*Stored data*
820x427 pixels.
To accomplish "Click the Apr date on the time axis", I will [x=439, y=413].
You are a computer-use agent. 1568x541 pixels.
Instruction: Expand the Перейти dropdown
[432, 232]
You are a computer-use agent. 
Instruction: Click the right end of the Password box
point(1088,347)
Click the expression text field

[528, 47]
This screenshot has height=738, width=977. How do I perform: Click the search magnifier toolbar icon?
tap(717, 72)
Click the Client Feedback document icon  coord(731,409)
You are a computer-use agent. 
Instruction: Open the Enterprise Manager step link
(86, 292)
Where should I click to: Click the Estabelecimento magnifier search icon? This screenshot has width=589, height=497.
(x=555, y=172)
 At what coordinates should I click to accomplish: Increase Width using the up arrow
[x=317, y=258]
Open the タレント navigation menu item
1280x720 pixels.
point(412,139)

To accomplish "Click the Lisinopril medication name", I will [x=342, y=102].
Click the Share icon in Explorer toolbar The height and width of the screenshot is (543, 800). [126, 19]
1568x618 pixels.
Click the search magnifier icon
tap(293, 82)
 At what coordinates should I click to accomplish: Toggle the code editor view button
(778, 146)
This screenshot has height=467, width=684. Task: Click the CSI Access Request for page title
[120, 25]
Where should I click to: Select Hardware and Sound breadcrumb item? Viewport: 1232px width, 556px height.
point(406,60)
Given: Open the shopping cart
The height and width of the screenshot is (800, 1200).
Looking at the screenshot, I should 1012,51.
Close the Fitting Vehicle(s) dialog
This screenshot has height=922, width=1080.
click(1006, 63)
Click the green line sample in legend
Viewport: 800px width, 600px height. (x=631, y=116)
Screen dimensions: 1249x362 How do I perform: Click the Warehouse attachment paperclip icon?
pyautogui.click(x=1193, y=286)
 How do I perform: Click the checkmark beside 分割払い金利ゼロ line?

*What you have to do*
Only output the lines from the one with "This screenshot has height=467, width=684." through the end of the entries above, exactly as they are.

*Solution for this problem*
This screenshot has height=467, width=684. Task: Click the CSI Access Request for page title
[120, 25]
Where should I click to: Select Hardware and Sound breadcrumb item? Viewport: 1232px width, 556px height.
point(406,60)
Given: Open the shopping cart
The height and width of the screenshot is (800, 1200).
Looking at the screenshot, I should 1012,51.
Close the Fitting Vehicle(s) dialog
This screenshot has height=922, width=1080.
click(1006, 63)
Click the green line sample in legend
Viewport: 800px width, 600px height. (x=631, y=116)
Screen dimensions: 1249x362 How do I perform: Click the Warehouse attachment paperclip icon?
pyautogui.click(x=1193, y=286)
 How do I perform: Click the checkmark beside 分割払い金利ゼロ line?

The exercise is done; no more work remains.